Andrea (blanquita y de ojos claros) vive un conflicto en su propia casa: mientras ella tiene vocación por profesiones de servicio, sus padres y hermanos la presionan para que estudie otra cosa. En la familia hay empresarios con formación en administración y economía, abogados de renombrados bufetes y hasta diplomáticos. Le dicen que si trabaja en un hospital ganará poco y que su sueldo de jubilada rayará con la miseria, y que lo misma será si se le ocurre ser asistenta social o maestra de escuela.
Contra todo, Andrea estudia educación en una universidad privada, y luego se especializa en pedagogía para niños especiales. Sus primos y amigos hacen gestos de náuseas cuando comentan que “La pobre Andreita se la pasa acompañada de mongolitos, tartamudos y falladitos del cerebro”. Cuando a su madre le preguntan a qué se dedica Andrea, solo dice “educación” y que “pronto se irá a Europa a estudiar una maestría”. Andrea, salió de la universidad y se fue al interior del país integrando una ONG que trabaja en la protección de niños en extrema pobreza, especialmente aquellos que tienen alguna discapacidad mental.

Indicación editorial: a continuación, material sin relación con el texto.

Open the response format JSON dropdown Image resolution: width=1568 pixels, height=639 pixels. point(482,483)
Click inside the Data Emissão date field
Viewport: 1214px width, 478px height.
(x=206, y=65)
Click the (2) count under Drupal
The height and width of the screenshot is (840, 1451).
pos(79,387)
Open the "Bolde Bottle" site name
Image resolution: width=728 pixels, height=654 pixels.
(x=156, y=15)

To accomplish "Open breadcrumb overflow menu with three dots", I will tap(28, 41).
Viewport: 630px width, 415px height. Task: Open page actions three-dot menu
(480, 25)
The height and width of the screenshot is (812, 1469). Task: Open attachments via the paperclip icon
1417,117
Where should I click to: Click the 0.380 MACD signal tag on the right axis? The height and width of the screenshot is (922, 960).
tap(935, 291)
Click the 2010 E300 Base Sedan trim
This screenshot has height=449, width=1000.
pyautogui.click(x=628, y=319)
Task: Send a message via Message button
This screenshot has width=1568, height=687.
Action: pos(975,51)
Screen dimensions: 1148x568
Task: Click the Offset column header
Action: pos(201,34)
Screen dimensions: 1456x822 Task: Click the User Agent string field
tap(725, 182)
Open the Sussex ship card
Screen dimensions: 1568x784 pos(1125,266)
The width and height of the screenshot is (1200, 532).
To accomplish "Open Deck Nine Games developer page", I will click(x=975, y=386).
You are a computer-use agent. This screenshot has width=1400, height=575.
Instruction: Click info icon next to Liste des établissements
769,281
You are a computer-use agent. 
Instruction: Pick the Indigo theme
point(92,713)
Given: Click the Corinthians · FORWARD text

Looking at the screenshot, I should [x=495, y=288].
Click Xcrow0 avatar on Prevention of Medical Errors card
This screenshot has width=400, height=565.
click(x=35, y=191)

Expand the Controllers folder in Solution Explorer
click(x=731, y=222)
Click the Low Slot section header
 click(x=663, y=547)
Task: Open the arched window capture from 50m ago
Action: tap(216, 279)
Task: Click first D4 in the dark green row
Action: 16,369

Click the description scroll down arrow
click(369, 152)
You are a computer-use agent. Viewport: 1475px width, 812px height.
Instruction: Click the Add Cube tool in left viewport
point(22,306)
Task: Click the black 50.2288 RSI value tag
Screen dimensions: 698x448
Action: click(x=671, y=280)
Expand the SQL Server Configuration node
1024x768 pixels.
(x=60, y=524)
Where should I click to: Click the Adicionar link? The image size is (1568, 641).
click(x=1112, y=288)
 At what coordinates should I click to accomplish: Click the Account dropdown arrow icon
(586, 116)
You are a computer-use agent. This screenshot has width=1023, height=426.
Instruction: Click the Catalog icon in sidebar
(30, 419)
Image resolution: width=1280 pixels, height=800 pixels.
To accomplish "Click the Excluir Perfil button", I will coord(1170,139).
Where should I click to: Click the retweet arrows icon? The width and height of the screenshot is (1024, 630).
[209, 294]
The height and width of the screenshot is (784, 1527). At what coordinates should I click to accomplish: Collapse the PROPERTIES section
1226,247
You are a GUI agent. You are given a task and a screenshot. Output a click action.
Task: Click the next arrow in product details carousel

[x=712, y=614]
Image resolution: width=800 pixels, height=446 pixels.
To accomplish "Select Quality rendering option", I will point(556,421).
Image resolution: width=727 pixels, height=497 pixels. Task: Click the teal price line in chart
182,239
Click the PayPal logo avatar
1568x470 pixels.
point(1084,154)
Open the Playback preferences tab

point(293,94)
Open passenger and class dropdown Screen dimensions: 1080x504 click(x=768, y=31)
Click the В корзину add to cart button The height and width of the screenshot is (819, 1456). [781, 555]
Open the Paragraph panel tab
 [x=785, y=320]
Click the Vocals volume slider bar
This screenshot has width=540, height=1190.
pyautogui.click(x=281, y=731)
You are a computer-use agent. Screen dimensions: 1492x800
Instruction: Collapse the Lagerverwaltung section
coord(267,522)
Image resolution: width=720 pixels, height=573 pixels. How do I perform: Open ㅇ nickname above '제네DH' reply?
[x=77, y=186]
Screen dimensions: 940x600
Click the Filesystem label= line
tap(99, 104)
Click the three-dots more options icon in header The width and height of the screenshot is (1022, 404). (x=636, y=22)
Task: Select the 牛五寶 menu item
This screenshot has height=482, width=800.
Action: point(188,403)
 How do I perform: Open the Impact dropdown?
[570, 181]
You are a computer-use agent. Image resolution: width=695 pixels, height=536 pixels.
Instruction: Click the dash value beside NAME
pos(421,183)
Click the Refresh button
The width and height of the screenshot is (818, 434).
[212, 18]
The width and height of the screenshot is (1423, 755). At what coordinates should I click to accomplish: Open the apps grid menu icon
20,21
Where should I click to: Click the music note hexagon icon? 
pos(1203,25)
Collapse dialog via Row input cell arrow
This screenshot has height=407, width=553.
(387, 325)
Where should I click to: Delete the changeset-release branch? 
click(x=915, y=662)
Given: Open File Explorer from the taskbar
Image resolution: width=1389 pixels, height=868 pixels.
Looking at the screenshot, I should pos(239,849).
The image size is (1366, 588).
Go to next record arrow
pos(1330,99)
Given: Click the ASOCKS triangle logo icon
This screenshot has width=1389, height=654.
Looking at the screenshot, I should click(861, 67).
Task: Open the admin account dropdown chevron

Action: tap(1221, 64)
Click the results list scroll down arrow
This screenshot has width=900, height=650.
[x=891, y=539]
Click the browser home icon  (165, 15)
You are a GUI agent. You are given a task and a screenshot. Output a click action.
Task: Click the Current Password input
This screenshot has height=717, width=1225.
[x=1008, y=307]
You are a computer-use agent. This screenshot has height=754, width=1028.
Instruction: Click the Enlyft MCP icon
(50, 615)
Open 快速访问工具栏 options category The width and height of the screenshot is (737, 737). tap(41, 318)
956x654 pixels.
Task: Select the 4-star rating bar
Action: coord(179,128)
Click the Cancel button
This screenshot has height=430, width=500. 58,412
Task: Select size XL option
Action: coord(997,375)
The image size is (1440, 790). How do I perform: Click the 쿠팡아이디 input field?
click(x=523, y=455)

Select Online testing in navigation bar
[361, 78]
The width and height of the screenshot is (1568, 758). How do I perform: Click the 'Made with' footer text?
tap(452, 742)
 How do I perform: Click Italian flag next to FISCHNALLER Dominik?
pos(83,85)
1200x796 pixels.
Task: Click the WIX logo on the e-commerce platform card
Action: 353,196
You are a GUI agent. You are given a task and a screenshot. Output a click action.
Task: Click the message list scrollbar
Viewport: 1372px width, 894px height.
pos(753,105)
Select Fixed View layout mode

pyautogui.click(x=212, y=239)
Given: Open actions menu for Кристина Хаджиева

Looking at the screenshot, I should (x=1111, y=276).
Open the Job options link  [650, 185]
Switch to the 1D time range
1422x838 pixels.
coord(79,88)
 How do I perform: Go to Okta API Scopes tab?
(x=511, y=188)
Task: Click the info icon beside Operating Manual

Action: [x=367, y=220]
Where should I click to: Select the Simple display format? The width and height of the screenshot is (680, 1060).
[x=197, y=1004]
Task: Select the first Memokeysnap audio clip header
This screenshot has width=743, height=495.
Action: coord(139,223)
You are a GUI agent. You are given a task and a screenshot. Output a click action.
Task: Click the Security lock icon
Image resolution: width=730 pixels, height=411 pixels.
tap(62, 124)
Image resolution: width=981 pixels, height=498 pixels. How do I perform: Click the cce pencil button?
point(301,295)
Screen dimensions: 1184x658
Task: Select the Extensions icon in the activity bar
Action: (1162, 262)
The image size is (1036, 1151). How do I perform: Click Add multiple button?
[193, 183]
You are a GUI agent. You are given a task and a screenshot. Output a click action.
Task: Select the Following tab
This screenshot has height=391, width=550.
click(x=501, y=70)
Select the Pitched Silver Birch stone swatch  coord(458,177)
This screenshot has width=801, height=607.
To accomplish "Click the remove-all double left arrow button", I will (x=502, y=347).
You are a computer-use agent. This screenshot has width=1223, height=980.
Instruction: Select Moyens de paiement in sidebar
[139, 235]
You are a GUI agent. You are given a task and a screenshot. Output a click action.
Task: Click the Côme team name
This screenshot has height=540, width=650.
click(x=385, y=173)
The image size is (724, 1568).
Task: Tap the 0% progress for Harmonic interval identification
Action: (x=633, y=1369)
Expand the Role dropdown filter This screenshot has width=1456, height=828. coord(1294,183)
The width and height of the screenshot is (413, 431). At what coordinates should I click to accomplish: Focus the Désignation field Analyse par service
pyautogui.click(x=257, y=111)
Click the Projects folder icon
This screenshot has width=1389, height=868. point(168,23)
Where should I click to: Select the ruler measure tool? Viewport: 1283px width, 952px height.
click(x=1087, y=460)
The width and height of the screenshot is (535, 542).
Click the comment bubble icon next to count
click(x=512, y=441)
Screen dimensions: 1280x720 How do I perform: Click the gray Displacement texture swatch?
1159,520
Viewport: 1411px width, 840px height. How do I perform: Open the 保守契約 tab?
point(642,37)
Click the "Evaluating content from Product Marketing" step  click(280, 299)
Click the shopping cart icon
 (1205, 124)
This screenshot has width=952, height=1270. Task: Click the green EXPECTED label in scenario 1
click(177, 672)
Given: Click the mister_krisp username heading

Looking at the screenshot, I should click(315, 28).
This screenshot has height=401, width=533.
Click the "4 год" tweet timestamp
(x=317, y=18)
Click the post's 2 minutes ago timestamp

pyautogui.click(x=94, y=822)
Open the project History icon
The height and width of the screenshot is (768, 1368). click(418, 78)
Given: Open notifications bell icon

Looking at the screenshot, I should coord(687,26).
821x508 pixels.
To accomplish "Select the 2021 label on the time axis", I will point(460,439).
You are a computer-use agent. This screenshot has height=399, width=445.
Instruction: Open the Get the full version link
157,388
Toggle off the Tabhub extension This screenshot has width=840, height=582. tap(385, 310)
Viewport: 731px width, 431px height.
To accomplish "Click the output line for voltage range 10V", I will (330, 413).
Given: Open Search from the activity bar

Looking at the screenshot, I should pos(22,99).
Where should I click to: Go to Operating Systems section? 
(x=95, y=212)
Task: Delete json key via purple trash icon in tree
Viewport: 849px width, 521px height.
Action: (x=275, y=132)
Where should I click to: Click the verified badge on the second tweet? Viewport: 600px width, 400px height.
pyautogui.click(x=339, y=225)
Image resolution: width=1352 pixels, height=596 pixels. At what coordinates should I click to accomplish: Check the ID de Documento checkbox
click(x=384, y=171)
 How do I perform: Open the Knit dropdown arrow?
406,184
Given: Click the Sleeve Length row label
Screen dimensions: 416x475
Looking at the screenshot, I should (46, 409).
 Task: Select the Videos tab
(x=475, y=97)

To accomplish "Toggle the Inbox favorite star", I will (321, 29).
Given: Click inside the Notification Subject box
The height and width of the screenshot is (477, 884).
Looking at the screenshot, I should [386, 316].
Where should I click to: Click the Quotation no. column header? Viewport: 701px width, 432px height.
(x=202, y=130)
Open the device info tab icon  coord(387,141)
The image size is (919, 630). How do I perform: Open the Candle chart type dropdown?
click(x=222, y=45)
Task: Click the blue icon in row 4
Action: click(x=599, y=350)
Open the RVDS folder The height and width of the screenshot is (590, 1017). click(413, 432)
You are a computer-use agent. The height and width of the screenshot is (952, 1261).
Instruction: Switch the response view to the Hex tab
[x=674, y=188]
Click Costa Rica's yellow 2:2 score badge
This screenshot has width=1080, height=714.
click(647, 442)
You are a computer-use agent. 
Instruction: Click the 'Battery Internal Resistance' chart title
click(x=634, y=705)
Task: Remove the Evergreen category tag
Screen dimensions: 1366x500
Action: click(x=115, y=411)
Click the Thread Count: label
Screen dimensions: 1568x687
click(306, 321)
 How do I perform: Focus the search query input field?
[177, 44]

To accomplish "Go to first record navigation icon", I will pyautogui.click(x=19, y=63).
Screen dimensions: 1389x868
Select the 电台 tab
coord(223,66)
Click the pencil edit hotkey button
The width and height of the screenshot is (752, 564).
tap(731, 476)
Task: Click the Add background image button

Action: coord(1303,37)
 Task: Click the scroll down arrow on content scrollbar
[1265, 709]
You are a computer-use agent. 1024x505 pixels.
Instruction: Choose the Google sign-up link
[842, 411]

Tres años después regresa a casa acompañada de su novio. Un moreno procedente de Senegal que trabaja para las ONU y que cumple labores de ayuda social en la jungla amazónica. Cuando entran a casa de sus padres, su madre murmura: “Lo único que faltaba, un negro en la familia”. Y lanza un suspiro apretando en su puño el crucifijo bendito que el cura de la parroquia local le acaba de regalar.